Diminished induction of skin fibrosis in mice with MCP-1 deficiency.

作者信息

Ferreira Ahalia M, Takagawa Shinsuke, Fresco Raoul, Zhu Xiaofeng, Varga John, DiPietro Luisa A

机构信息

Department of Surgery, The Burn and Shock Trauma Institute, Loyola University Medical Center, Maywood, Illinois, USA.

出版信息

J Invest Dermatol. 2006 Aug;126(8):1900-8. doi: 10.1038/sj.jid.5700302. Epub 2006 May 11.

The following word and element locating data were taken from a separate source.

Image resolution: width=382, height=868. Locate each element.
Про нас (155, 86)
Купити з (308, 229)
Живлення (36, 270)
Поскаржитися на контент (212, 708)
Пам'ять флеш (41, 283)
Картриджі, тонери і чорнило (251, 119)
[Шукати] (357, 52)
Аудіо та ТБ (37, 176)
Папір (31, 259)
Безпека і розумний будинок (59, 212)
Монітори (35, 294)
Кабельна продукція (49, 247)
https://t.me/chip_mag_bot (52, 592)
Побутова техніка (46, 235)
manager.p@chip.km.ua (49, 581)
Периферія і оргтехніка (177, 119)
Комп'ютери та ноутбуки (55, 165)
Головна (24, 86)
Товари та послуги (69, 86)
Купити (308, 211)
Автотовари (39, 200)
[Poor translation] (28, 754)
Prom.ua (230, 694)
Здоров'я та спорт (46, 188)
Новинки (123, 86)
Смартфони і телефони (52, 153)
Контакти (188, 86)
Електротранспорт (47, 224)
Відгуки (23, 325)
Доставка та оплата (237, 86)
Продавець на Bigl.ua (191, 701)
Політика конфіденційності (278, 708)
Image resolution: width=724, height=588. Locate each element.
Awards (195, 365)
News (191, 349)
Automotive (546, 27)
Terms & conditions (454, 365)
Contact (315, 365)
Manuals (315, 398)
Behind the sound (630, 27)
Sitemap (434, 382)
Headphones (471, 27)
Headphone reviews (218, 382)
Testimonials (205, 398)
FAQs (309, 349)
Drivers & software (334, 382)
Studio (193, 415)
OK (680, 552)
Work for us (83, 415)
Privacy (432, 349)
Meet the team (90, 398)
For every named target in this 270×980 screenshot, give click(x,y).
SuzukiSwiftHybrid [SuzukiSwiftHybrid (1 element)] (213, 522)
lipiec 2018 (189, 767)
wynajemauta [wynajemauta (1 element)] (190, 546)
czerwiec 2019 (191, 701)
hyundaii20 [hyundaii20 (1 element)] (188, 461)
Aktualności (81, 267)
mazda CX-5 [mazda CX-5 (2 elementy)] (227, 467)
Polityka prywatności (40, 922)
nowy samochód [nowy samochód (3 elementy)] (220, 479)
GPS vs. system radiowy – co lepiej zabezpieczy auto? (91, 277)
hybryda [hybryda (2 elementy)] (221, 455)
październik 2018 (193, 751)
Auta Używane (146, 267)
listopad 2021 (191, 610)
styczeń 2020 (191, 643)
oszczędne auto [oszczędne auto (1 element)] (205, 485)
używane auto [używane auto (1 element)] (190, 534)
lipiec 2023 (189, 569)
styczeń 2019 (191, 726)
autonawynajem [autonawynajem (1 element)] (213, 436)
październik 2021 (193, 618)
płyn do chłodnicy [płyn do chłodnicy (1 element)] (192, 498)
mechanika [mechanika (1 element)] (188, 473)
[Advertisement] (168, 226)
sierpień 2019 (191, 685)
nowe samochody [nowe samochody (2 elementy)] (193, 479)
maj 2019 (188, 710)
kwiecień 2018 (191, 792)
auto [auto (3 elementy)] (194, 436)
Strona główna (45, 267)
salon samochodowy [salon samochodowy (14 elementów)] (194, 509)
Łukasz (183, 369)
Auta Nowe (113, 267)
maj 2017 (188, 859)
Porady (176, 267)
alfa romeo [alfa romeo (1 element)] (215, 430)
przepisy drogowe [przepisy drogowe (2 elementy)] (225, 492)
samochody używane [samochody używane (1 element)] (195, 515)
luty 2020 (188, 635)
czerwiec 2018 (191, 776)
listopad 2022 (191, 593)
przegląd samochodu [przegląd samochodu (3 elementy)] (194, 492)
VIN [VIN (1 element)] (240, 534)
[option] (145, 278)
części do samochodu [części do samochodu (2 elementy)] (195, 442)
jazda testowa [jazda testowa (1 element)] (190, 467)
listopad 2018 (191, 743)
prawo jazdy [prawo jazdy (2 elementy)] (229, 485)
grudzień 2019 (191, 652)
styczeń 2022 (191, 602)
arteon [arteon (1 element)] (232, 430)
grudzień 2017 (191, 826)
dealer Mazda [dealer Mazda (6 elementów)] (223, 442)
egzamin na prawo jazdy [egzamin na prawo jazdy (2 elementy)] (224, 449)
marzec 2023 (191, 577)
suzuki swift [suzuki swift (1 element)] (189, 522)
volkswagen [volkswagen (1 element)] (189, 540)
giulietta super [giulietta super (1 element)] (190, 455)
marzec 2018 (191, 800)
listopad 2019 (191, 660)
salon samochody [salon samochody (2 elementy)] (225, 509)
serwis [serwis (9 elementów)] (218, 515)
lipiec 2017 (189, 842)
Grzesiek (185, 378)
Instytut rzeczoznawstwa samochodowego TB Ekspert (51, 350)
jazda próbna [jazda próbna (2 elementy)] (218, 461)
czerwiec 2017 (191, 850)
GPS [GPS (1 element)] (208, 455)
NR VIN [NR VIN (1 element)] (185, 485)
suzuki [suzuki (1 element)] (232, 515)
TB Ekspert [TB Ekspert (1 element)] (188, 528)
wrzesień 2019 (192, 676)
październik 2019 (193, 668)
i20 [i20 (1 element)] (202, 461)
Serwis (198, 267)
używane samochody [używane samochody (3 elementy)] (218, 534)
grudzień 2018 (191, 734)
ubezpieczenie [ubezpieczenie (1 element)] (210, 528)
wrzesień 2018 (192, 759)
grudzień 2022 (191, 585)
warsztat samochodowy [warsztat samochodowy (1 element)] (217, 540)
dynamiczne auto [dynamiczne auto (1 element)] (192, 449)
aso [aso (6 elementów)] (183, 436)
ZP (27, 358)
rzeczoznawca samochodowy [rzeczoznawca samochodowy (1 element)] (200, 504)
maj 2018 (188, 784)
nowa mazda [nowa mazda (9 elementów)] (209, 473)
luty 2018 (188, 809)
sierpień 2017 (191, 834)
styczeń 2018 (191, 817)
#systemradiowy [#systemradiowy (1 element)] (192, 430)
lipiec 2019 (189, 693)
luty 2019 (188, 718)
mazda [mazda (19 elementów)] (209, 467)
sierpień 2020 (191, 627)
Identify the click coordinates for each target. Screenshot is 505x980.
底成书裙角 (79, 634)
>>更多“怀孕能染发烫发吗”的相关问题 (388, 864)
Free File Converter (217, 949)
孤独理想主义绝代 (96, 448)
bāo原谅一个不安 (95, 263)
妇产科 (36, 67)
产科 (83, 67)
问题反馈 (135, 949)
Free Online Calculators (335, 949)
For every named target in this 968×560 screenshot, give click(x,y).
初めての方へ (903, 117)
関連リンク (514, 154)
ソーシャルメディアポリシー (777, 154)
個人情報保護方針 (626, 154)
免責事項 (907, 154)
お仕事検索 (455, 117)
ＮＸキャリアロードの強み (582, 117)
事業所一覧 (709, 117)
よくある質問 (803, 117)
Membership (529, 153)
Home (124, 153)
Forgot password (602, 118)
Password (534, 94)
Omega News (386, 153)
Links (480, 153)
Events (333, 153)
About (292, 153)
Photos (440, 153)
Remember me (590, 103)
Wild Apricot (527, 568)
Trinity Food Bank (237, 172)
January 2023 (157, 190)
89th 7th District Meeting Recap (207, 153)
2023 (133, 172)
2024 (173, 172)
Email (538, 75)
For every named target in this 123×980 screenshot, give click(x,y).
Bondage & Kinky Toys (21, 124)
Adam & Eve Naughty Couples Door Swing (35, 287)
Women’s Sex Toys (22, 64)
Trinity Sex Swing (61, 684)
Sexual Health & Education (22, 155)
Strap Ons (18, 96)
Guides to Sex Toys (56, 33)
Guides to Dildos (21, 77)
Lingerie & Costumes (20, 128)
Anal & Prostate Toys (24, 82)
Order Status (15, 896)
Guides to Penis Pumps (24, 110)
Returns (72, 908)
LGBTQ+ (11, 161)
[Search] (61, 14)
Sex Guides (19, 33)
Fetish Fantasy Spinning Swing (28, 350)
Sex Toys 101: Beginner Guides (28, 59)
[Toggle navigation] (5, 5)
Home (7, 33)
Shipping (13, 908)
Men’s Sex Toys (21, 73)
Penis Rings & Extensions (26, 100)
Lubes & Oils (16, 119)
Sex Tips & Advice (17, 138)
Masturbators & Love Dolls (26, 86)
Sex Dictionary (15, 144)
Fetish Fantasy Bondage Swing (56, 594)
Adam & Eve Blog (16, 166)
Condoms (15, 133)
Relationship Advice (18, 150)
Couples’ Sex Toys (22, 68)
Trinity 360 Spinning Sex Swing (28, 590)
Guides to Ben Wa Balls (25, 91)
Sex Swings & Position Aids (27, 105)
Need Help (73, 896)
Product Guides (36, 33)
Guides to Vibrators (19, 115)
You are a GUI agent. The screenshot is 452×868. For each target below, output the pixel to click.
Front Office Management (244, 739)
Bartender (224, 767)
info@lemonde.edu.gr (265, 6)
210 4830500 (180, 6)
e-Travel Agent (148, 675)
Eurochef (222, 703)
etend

DOI:10.1038/sj.jid.5700302
PMID:16691201
Abstract

Scar and fibrosis are often the end result of mechanical injury and inflammatory diseases. One chemokine that is repeatedly linked to fibrotic responses is monocyte chemoattractant protein-1 (MCP-1). We utilized a murine fibrosis model that produces dermal lesions similar to scleroderma to evaluate collagen fibrillogenesis in the absence of MCP-1. Dermal fibrosis was induced by subcutaneous injection of bleomycin into the dorsal skin of MCP-1-/- and wild-type C57BL/6 mice. After 4 weeks of daily injections, bleomycin treatment led to thickened collagen bundles with robust inflammation in the lesional dermis of wild-type mice. In contrast, the lesional skin of MCP-1-/- mice exhibited a dermal architecture similar to phosphate-buffered saline (PBS)-injected control and normal skin, with few inflammatory cells. Ultrastructural analysis of the lesional dermis from bleomycin-injected wild-type mice revealed markedly abnormal arrangement of collagen fibrils, with normal large diameter collagen fibrils replaced by small collagen fibrils of 41.5 nm. In comparison, the dermis of bleomycin-injected MCP-1-/- mice displayed a uniform pattern of fibril diameters that was similar to normal skin (average diameter 76.7 nm). The findings implicate MCP-1 as a key determinant in the development of skin fibrosis induced by bleomycin, and suggest that MCP-1 may influence collagen fiber formation in vivo.

摘要

瘢痕和纤维化通常是机械性损伤和炎症性疾病的最终结果。一种反复与纤维化反应相关的趋化因子是单核细胞趋化蛋白-1(MCP-1)。我们利用一种产生类似于硬皮病的皮肤损伤的小鼠纤维化模型,来评估在缺乏MCP-1的情况下的胶原纤维形成。通过向MCP-1基因敲除小鼠和野生型C57BL/6小鼠的背部皮肤皮下注射博来霉素来诱导皮肤纤维化。在每日注射4周后,博来霉素处理导致野生型小鼠病变真皮中胶原束增厚并伴有强烈炎症。相比之下, MCP-1基因敲除小鼠的病变皮肤表现出与注射磷酸盐缓冲盐水(PBS)的对照和正常皮肤相似的真皮结构,炎症细胞很少。对注射博来霉素的野生型小鼠病变真皮的超微结构分析显示胶原纤维排列明显异常,正常的大直径胶原纤维被41.5nm的小胶原纤维取代。相比之下,注射博来霉素的MCP-1基因敲除小鼠的真皮显示出与正常皮肤相似的均匀纤维直径模式(平均直径76.7nm)。这些发现表明MCP-1是博来霉素诱导的皮肤纤维化发展的关键决定因素,并表明MCP-1可能在体内影响胶原纤维的形成。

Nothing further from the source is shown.